> _What is expected_: Can you copy the OWL-ViT v2 object detection page below word for word, from "Example Output" up to and including "client = CortexClient()"?

>> BEGIN Text shown

Skip to main content
Detect objects in an image using a text prompt with Google’s OWL-ViT v2.

Parameters

image_input
str | PIL.Image | np.ndarray
required
RGB image as file path, URL, PIL Image, or numpy array.
prompt
str
required
Comma-separated text description of objects to detect (e.g. "car, person, traffic light").
box_threshold
float
Confidence threshold (0.0–1.0) for filtering detections.
timeout
float | None
Optional HTTP timeout.

Returns

dict with keys:
  • boxes — List of bounding boxes as [x1, y1, x2, y2]
  • scores — List of confidence scores (0.0–1.0)
  • labels — List of detected label strings

Example Output

OWLv2 object detection output with bounding boxes

Example

from grid_cortex_client import CortexClient
from PIL import Image

client = CortexClient()
image = Image.open("scene.jpg")  # 640x480 RGB
dets = client.run(
    model_id="owlv2",
    image_input=image,
    prompt="building",
    box_threshold=0.1,
)

print(len(dets["boxes"]))
# 10

# Top detections:
print(dets["scores"][0], dets["boxes"][0])
# 0.152  [122.0, 5.7, 187.9, 227.1]

print(dets["scores"][1], dets["boxes"][1])
# 0.271  [167.7, 26.6, 334.8, 242.4]

print(dets["scores"][2], dets["boxes"][2])
# 0.165  [-0.5, -0.9, 179.5, 242.3]

>> END Text shown
>> BEGIN Supplied data

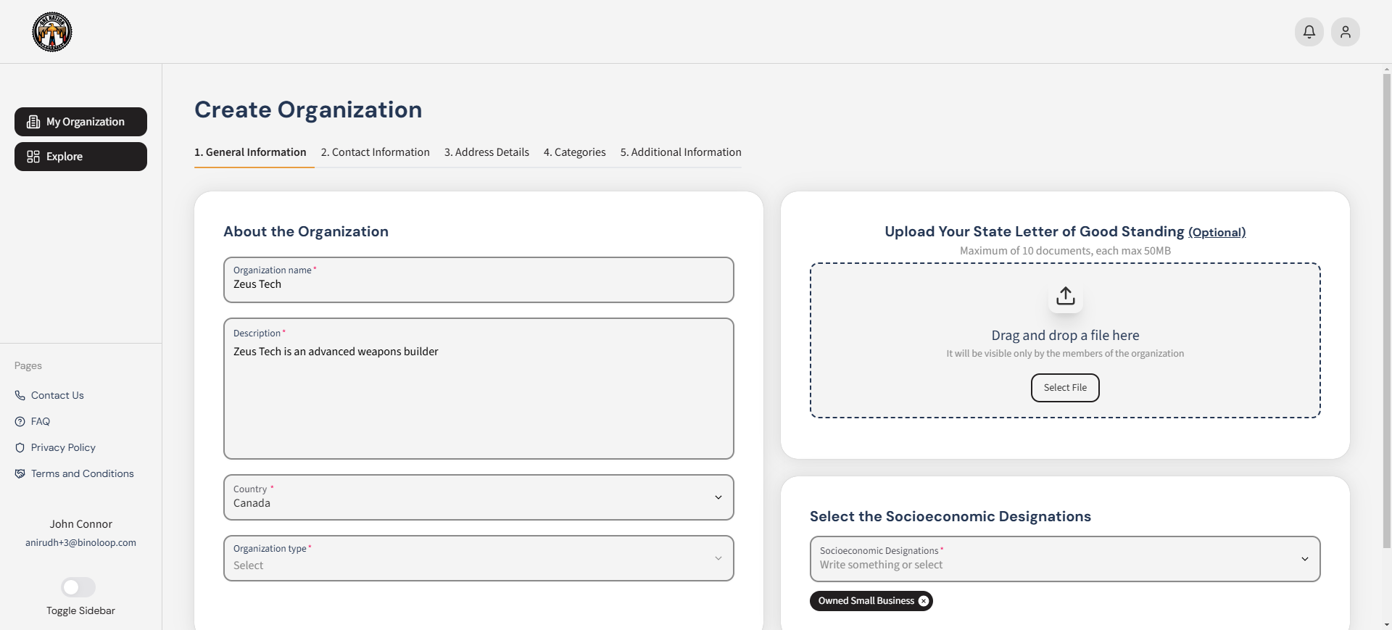
Task: Click the upload arrow icon in the file area
Action: tap(1065, 297)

>> END Supplied data

> _Answer to this exercise_:
Example Output

OWLv2 object detection output with bounding boxes

Example

from grid_cortex_client import CortexClient
from PIL import Image

client = CortexClient()